* _Exercise_: Copy out the rows from the line with "Call passing in and this returns (64, 471)" to the line with "And how does", inclusive, and nothing else.

Target position records
....

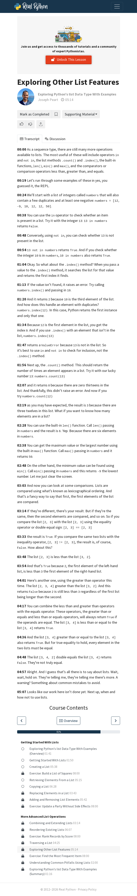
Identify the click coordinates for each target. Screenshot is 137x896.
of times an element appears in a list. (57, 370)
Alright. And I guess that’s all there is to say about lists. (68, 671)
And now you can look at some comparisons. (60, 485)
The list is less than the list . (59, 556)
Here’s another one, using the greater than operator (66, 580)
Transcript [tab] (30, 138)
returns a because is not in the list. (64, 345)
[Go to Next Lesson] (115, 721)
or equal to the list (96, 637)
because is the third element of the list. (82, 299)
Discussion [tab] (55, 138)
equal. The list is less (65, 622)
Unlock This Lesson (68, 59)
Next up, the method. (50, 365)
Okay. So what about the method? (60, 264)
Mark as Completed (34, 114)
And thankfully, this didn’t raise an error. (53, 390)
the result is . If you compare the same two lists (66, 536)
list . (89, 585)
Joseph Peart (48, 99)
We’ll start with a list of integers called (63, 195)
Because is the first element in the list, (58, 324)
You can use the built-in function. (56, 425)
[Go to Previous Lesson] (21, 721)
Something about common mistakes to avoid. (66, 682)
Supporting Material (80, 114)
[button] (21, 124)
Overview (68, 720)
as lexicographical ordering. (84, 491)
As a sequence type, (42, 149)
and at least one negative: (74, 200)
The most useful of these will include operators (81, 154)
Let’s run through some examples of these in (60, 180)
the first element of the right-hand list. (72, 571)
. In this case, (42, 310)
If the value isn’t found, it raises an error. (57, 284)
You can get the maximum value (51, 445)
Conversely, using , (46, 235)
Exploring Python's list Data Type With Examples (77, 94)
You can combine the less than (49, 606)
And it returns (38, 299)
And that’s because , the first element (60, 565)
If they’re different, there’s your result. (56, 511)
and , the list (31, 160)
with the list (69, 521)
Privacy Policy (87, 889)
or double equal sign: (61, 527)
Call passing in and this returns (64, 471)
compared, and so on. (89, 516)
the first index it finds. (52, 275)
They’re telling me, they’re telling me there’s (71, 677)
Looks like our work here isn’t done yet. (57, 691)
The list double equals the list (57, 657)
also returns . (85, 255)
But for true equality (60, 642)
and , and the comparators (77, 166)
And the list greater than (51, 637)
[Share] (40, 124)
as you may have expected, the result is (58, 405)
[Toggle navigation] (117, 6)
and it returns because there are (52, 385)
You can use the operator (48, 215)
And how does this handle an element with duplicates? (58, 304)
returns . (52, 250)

....

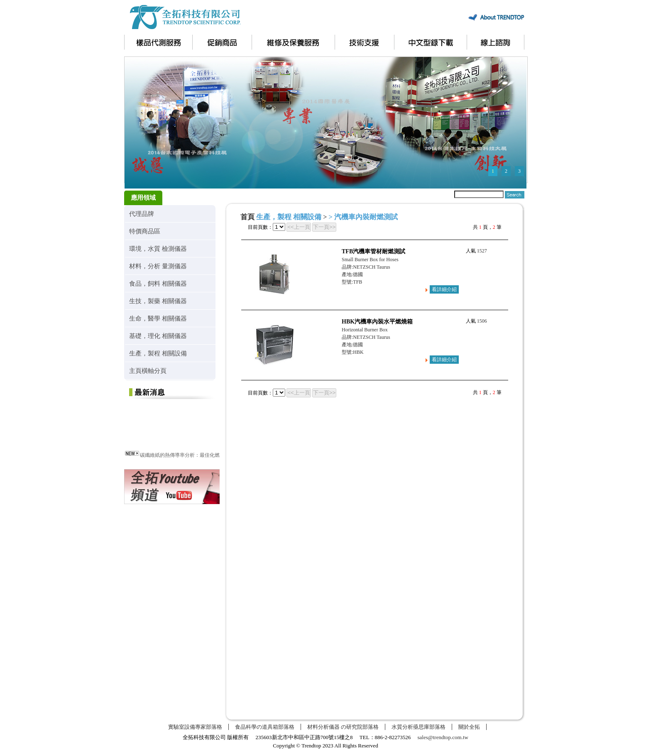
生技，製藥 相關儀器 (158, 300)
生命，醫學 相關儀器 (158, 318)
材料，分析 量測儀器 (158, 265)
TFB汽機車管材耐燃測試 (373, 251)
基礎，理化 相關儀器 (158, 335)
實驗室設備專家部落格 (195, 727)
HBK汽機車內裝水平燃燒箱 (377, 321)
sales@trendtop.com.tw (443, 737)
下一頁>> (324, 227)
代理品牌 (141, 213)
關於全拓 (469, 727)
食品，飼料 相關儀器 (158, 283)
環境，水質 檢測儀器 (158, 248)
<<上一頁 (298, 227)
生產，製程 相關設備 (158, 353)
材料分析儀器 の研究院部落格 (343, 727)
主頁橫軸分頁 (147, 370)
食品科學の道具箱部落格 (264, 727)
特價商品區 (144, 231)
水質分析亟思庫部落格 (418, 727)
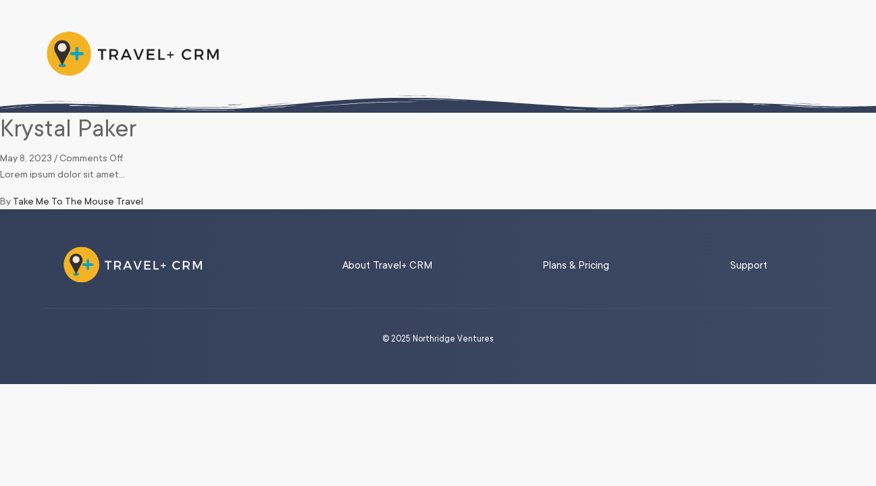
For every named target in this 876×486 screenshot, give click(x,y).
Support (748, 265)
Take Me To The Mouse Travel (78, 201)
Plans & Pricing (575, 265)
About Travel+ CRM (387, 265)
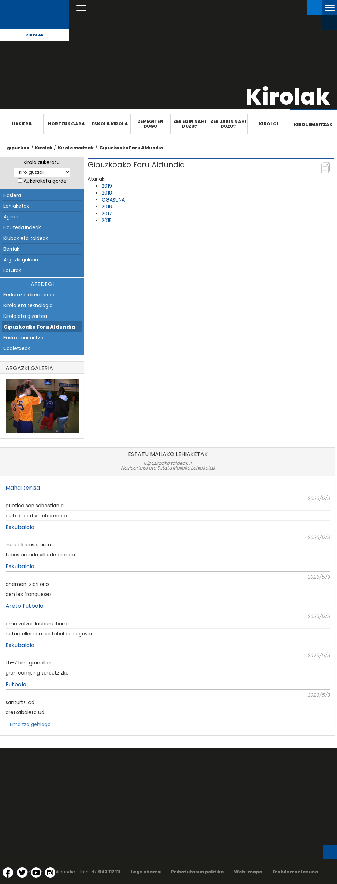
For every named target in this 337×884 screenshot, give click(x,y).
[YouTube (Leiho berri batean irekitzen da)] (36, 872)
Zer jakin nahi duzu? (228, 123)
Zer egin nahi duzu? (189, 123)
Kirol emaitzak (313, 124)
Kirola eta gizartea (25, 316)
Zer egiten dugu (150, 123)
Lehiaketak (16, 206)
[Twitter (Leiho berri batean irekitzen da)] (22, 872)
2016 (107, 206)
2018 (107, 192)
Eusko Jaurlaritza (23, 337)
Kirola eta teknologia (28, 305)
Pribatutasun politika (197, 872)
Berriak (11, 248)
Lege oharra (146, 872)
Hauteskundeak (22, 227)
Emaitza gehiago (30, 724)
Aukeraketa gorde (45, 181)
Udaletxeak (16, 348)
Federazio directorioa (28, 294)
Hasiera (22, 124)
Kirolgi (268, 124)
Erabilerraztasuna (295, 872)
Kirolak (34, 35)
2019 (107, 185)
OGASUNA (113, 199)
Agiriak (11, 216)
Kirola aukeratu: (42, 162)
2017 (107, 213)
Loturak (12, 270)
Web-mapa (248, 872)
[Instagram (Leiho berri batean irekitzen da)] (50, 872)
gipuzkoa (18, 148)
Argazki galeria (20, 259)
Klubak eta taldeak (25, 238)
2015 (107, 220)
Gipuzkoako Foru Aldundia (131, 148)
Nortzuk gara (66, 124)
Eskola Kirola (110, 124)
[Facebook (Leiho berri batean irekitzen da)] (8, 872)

....

* _Task solution_:
Call passing in and this returns (64, 471)
compared, and so on. (89, 516)
the first index it finds. (52, 275)
They’re telling me, they’re telling me there’s (71, 677)
Looks like our work here isn’t done yet. (57, 691)
The list double equals the list (57, 657)
also returns . (85, 255)
But for true equality (60, 642)
and , and the comparators (77, 166)
And the list greater than (51, 637)
[Share] (40, 124)
as you may have expected, the result is (58, 405)
[Toggle navigation] (117, 6)
and it returns because there are (52, 385)
You can use the operator (48, 215)
And how does this handle an element with duplicates? (58, 304)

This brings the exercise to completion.